## Exercise brief
Reproduce the records word for word, beginning at the line that contains "Screen dimensions: 707x707 Task: Click the number 2" and continuing through the end of the records, and omit the pictures from your answer.

[Text and item location entries]
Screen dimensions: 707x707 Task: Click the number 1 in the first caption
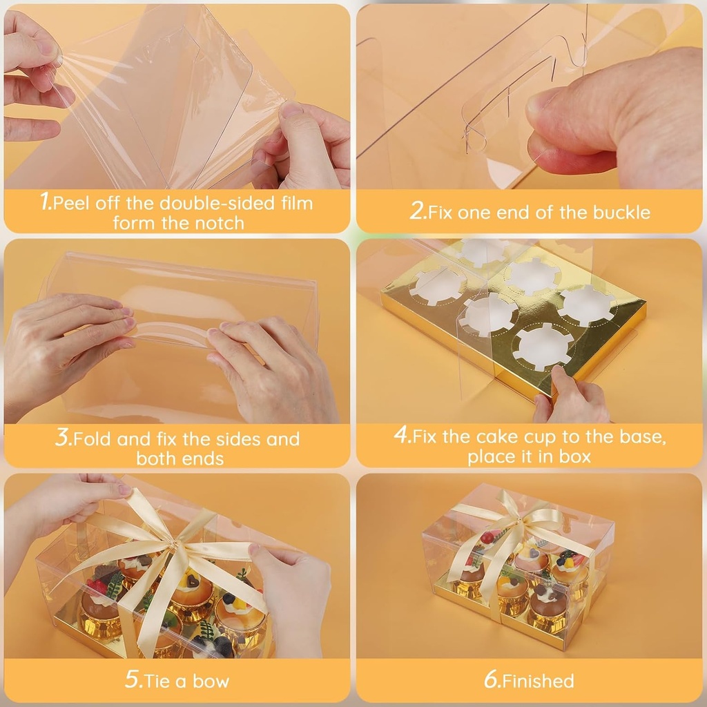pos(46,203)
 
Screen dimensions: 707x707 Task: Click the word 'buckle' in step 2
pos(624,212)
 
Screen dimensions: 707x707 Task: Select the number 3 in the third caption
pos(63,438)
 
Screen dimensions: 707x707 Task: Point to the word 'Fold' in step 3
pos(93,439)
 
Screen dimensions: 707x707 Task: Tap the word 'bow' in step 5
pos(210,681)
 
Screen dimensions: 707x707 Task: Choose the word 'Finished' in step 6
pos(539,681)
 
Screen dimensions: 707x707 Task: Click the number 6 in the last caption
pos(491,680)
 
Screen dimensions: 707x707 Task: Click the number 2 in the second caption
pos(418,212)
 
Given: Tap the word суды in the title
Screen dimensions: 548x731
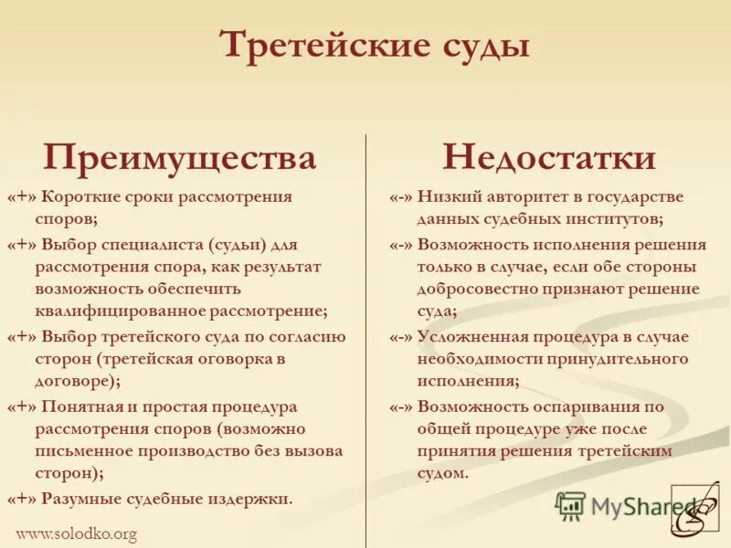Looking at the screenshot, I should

## Result of the exercise
Screen dimensions: 707x707 Task: Click the number 2 in the second caption
pos(418,212)
 
Given: Tap the word суды in the title
Screen dimensions: 548x731
Looking at the screenshot, I should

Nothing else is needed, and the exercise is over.